E aconteceu conosco o que acontece com quem precisa de muito balde d’água fria na cabeça. Nós amamos. E há realidade destrutiva maior que o amor? O amor é que nos mostra quais pontes devemos atravessar, quais caminhos seguir, quais destinos fáceis devemos recusar. O amor é a dificuldade divina, o processo em que se deixa um pouco do “eu” para viver um pouco do “você”. É o desafio de obstáculos longos, de feridas abertas, de cicatrizes que se tornam magia risonha. O amor é a brincadeira de roda, pique-esconde, passa anel, morto-vivo e palhaço de circo. É algodão-doce, arroz-doce, pé-de-moleque, maria-mole, sorvete de chocolate com cobertura de morango. Amor é tempos fáceis com intervalos difíceis, é dúvida, é correria, é passar tudo e valer à pena. Amor é o que nos impulsiona à largar o orgulho e segurar nos braços a pessoa que faz nossos corações dizerem: “Seja o meu motivo.”. Amor é toda vez que ele me olha e eu tenho certeza de que a minha vida foi feita para ser filmada por aquele olhar. É lindo. É! Amor é lindo.

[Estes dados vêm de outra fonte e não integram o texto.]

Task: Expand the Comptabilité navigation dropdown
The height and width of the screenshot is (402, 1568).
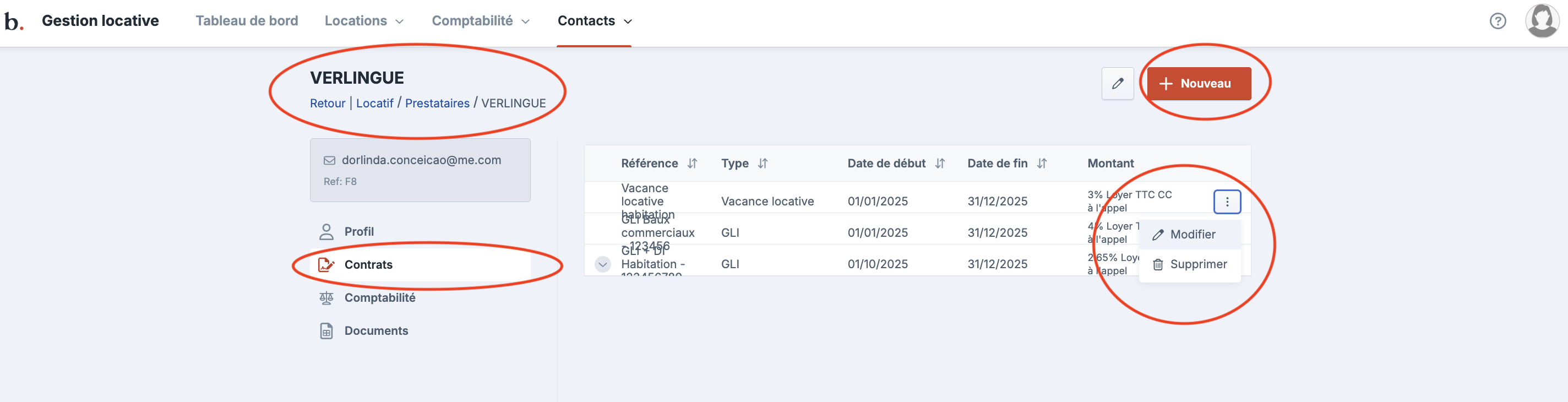Action: 480,21
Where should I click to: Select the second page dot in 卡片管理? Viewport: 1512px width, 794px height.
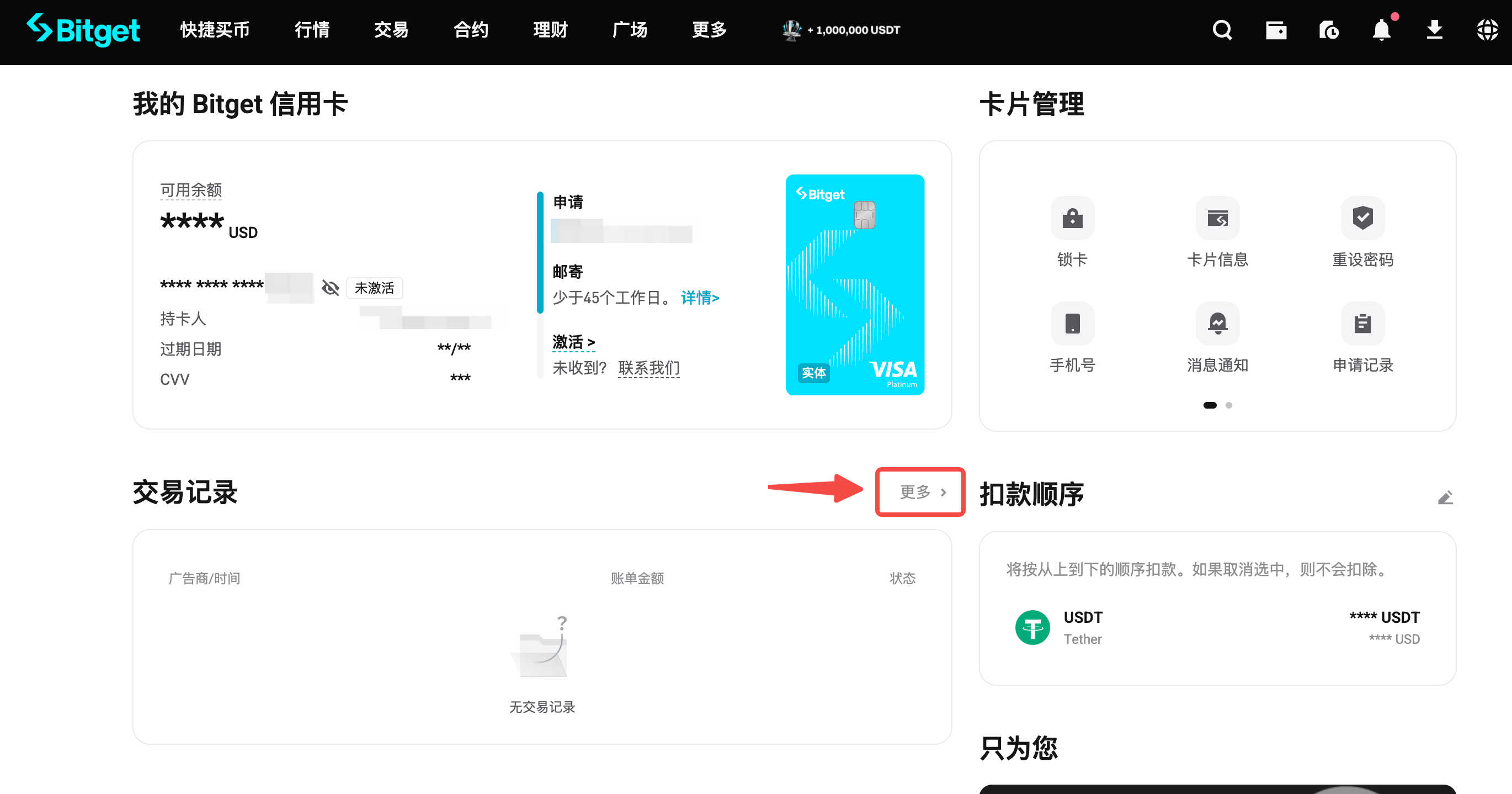tap(1229, 405)
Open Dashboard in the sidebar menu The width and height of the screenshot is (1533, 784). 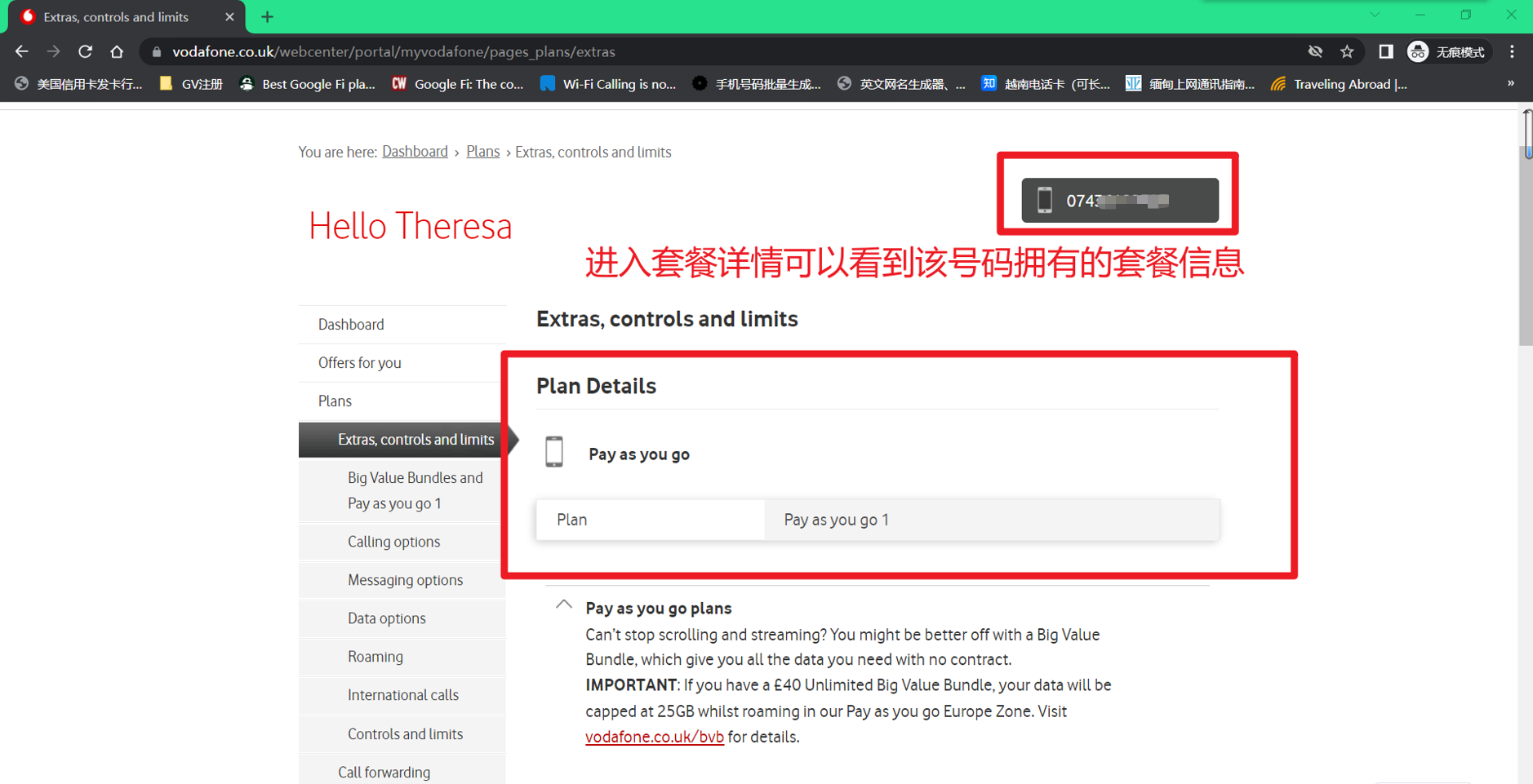click(x=351, y=325)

O calendário que aponta as datas, o celular que desperta na hora, a falta de preocupação com o mundo. O cabelo sem corte, o lixeiro vazio, cinzas de um cigarro. Amor é a rotina que se completa e que não enjoa. Que se repete e parece novo. É eu e ele. Amor é eu e ele. Somos nós.
É quando desligamos a televisão, ficamos no escuro e só importa a voz. Quando o silêncio ainda é bonito porque ele está ali. Ali, comigo, no meu corpo, na minha história, no meu mundo. Fazendo parte de mim, do que eu visto, do que eu espero que seja o meu futuro.
Somos nós voltando para casa com vontade de pegar a estrada para outro lugar. Gritando os vidros abertos de que o mundo está errado. Sim. Eu fui feita para ele, no molde perfeito, e isso nunca acabará.
Pois são naqueles olhos que minha vida acontece e, com ele, eu posso morrer em paz. Posso sonhar feito açúcar e descer ao final do oceano com apenas um pedido: Que eu viva de amor.
E que vivendo de amor eu possa sorrir dos que pensam que a vida está no concreto, liga e desliga, compra e vende. A vida está no que no que não acontece, no que fica aqui dentro, no que a imaginação guarda. A vida está em nós. Nós que vivemos de amor e que, de amor, vivemos morrendo.